§ **Série de consignes**:
1) Restituez le passage de la page sur le catalogage de la BnF commençant par « Sur son blog, l'autrice » et se terminant par « de leurs travaux. ».
2) D'après la page sur le catalogage de la BnF, quelle fonction Bessora exerce-t-elle au sein du Conseil permanent des écrivains ?

Parce que cette opération classe, catégorise et ordonne, le catalogage répond à un certain nombre de normes et de règles, qu'il peut être salutaire d'interroger. L'autrice Bessora, par ailleurs présidente du Conseil permanent des écrivains et vice-présidente du Syndicat national des auteurs et des compositeurs, signale ainsi plusieurs anomalies au sein des notices d'autorité de la Bibliothèque nationale de France. Des auteurs nés en France sont classés sous le pays « France », ceux originaires de Guadeloupe sous le pays « Guadeloupe »...

Sur son blog, l'autrice Bessora s'étonne : « [S]elon la BnF, institution tout ce qu’il y a de républicain, un écrivain français est de nationalité française s’il est blanc. Sinon, il est de nationalité martiniquaise (ou francophone) », relève-t-elle. Bessora tire cette conclusion des notices d'autorité de la Bibliothèque nationale de France, des fiches bibliographiques dont les informations sont réputées très fiables, utilisées notamment par les chercheurs lors de leurs travaux.

§ **Données enregistrées**:

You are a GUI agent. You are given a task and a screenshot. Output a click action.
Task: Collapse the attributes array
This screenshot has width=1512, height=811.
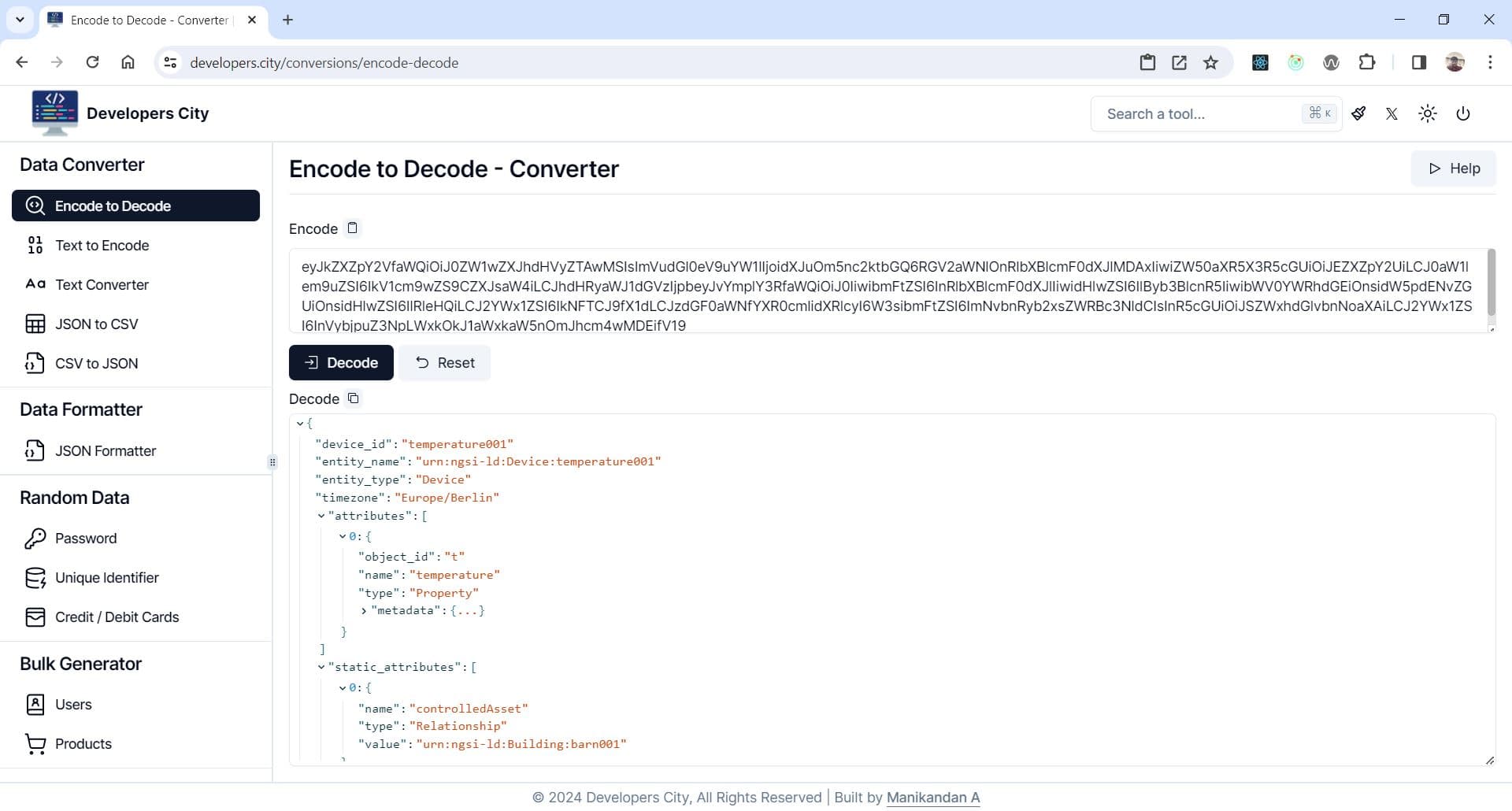[321, 516]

§ **Corrigé des exercices**:
1)
Sur son blog, l'autrice Bessora s'étonne : « [S]elon la BnF, institution tout ce qu’il y a de républicain, un écrivain français est de nationalité française s’il est blanc. Sinon, il est de nationalité martiniquaise (ou francophone) », relève-t-elle. Bessora tire cette conclusion des notices d'autorité de la Bibliothèque nationale de France, des fiches bibliographiques dont les informations sont réputées très fiables, utilisées notamment par les chercheurs lors de leurs travaux.

2) Elle en est la présidente.